Question

question
evaluate:
\log_{9} \frac{1}{27}
answer
attempt 1 out of 2

Explanation:

Step1: Recall the change of base formula and logarithm properties. Let \( y = \log_{9}\frac{1}{27} \). By the definition of logarithms, this means \( 9^y=\frac{1}{27} \).

Step2: Express 9 and 27 as powers of 3. We know that \( 9 = 3^2 \) and \( 27 = 3^3 \), so \( \frac{1}{27}=3^{-3} \). Substituting these into the equation from Step 1, we get \( (3^2)^y = 3^{-3} \).
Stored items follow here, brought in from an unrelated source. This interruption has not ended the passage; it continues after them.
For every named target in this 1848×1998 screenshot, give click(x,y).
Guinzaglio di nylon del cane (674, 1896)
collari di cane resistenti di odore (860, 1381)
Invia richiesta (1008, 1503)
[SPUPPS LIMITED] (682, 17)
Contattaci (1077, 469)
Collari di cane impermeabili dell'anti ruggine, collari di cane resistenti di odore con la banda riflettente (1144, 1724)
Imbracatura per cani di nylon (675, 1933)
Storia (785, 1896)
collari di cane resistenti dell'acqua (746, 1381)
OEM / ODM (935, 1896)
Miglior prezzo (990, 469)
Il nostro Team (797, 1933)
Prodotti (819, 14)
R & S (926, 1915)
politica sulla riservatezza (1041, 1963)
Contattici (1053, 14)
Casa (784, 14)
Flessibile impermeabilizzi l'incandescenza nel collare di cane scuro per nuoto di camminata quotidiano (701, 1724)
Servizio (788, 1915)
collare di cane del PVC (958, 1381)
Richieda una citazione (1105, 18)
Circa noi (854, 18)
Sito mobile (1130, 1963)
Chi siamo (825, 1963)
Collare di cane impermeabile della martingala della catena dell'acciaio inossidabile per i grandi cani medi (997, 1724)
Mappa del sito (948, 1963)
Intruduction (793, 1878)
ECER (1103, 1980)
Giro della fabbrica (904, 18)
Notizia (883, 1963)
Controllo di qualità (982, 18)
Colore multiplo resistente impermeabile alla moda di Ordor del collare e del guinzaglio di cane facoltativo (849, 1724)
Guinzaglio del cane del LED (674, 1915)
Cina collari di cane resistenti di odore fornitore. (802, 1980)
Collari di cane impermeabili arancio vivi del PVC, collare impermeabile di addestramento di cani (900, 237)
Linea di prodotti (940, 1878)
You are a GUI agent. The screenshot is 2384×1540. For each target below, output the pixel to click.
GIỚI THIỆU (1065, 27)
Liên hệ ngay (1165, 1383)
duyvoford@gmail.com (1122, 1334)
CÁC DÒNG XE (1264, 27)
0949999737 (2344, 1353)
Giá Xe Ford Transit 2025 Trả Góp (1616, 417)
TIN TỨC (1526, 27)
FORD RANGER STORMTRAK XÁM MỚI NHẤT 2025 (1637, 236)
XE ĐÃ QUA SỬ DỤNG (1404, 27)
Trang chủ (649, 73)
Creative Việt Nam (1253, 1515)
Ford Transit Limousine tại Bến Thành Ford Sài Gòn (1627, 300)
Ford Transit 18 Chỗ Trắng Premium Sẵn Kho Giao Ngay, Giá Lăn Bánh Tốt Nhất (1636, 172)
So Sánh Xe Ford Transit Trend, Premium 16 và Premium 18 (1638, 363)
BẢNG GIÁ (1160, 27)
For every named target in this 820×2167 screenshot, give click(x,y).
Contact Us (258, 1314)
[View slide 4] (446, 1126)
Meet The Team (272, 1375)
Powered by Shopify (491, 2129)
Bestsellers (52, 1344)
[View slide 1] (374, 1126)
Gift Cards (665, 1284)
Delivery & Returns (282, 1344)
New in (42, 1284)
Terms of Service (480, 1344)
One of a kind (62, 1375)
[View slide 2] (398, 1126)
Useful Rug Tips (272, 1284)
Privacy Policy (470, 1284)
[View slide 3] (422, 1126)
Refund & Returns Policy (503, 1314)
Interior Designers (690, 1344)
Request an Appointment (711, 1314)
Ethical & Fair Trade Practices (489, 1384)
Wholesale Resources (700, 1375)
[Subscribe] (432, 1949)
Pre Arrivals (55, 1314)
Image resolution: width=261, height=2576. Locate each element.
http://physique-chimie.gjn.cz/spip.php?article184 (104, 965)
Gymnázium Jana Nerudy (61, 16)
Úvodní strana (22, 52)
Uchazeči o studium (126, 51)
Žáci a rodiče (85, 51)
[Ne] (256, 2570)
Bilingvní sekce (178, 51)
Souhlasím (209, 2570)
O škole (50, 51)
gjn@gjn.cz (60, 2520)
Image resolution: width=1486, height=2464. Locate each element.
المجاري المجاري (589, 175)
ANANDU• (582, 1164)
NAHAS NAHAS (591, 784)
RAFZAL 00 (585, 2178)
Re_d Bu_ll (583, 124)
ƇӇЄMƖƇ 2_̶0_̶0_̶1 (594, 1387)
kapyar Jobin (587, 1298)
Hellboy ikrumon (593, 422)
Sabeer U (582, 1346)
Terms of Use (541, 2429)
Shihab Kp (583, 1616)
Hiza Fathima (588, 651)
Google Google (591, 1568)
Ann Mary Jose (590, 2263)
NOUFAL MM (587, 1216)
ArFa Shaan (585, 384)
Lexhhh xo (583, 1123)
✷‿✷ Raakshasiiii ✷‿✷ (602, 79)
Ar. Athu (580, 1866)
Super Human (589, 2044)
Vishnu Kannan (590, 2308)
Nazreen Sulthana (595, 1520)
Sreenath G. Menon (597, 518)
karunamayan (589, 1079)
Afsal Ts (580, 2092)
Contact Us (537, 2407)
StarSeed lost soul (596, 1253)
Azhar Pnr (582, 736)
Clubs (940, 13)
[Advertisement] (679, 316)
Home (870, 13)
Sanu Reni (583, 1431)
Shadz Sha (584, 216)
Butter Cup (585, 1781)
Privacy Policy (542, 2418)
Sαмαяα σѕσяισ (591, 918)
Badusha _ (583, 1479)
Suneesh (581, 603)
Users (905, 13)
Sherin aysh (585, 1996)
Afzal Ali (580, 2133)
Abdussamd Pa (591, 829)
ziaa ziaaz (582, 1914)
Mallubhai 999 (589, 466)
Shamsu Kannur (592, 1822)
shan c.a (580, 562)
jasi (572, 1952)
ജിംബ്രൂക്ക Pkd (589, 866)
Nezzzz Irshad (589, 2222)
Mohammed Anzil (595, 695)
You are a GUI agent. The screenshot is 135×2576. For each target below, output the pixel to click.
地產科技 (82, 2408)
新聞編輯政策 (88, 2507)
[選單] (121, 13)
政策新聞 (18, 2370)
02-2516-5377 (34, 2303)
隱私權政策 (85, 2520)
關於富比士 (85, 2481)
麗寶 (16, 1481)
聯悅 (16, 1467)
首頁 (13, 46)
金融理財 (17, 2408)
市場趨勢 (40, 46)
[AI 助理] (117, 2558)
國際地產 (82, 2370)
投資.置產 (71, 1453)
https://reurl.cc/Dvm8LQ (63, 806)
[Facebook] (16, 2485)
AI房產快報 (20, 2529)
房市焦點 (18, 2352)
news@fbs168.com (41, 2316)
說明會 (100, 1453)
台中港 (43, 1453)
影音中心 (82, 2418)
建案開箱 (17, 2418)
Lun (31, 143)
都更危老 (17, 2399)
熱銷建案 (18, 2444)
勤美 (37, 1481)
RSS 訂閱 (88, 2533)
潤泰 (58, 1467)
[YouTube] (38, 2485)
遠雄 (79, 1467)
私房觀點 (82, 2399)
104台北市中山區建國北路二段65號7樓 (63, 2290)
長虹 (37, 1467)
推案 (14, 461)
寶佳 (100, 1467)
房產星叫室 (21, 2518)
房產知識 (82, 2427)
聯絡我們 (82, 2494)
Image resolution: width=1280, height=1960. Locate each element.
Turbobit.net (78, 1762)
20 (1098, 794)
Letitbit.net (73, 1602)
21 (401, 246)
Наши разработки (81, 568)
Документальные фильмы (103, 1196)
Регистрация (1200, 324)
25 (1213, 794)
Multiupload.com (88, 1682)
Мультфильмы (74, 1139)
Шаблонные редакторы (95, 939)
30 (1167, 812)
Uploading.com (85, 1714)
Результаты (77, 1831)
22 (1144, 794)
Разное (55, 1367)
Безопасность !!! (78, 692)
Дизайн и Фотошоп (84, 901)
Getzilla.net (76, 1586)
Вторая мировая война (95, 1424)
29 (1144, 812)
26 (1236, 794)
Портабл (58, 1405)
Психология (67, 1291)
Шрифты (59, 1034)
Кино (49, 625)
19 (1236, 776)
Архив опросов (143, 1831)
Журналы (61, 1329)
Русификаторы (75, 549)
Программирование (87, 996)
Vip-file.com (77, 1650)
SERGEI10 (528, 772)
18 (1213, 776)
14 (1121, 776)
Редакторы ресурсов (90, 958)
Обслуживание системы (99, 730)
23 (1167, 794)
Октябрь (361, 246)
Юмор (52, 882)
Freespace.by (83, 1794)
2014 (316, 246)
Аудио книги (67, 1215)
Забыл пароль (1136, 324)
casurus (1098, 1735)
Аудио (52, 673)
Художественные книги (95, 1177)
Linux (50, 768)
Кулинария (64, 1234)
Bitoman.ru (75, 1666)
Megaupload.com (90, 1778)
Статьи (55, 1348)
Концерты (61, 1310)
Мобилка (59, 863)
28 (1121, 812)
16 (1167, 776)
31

Step3: Simplify the left - hand side using the power of a power rule \((a^m)^n=a^{mn}\). So, \( (3^2)^y = 3^{2y} \). Now our equation is \( 3^{2y}=3^{-3} \).

Step4: Since the bases are the same and the exponential function \( f(x)=3^x \) is one - to - one, we can set the exponents equal to each other. So, \( 2y=-3 \).

Step5: Solve for y. Divide both sides of the equation \( 2y = - 3 \) by 2. We get \( y=-\frac{3}{2} \).

Answer:

\(-\frac{3}{2}\)